Chez Meta, l’heure est aux coupes, et la calculette n’est pas tendre avec le métavers. Selon Bloomberg, l’entreprise envisage des coupes pouvant atteindre 30 % du budget de Reality Labs. De quoi refroidir même les avatars les plus enthousiastes. Ces réductions, qui pourraient s’accompagner de licenciements dès janvier, toucheraient directement Horizon Worlds, sorte de parc d’attractions numériques où l’on peut errer en pantacourt virtuel, et la gamme de casques Quest.
Métavers, la fausse bonne idée
Tout cela aurait été discuté lors d’une série de réunions au complexe hawaïen de Mark Zuckerberg. Un gigantesque tableau Excel rouge vif au milieu des palmiers ! Comme chaque année, les divisions doivent identifier 10 % d’économies, mais le métavers décroche un traitement spécial : ses résultats étant ce qu’ils sont, on lui demande davantage d’efforts.
Après tout, malgré les milliards investis et le changement de nom du groupe, les foules ne se sont pas exactement ruées dans ces mondes numériques. « C’est une chose de mettre un casque pour tirer sur des ennemis pendant vingt minutes ; c’en est une autre de flâner des heures dans un magasin virtuel », glisse une source interne. Les investisseurs, eux, ont surtout vu Reality Labs engloutir plus de 70 milliards de dollars en trois ans pour des retours pas folichons. Pas vraiment la vitrine rêvée.
Même les régulateurs s’en sont mêlés, pointant du doigt les risques pour les mineurs. Résultat : le métavers attire l’attention, mais pas celle qu’espérait Meta. D’ailleurs, à l’annonce des possibles coupes, l’action du groupe a gagné près de 6 %. Un signe qui ne trompe pas… Mark Zuckerberg n’a pas totalement abandonné l’idée que nous passerons tous nos journées dans des mondes virtuels. Simplement, ce futur-là semble désormais très, très lointain. Suffisamment pour que le CEO parle rarement du métavers en public, tout en multipliant les références à l’intelligence artificielle.

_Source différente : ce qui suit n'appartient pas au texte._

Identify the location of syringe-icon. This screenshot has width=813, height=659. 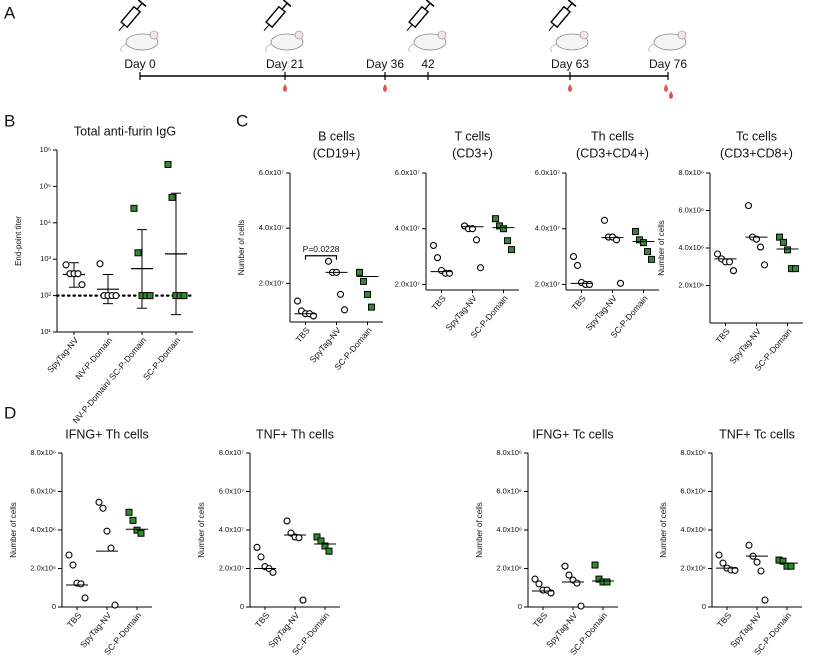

L’avenir, selon Meta, se situerait donc plutôt du côté de ses modèles Llama, de ses assistants IA et des lunettes Ray-Ban capables de commenter ce que vous regardez (y compris, sans doute, votre air sceptique !). Le matériel reste central, mais davantage comme accessoire à l’IA que comme passerelle vers un monde virtuel. Certains observateurs y voient même une bonne nouvelle. Chez Forrester, par exemple, on prédisait déjà que Meta finirait par « fermer ses projets métavers » pour mieux se concentrer sur l’IA. Pour beaucoup, Reality Labs est un puits sans fond, une formule que les comptables de Meta semblent visiblement partager.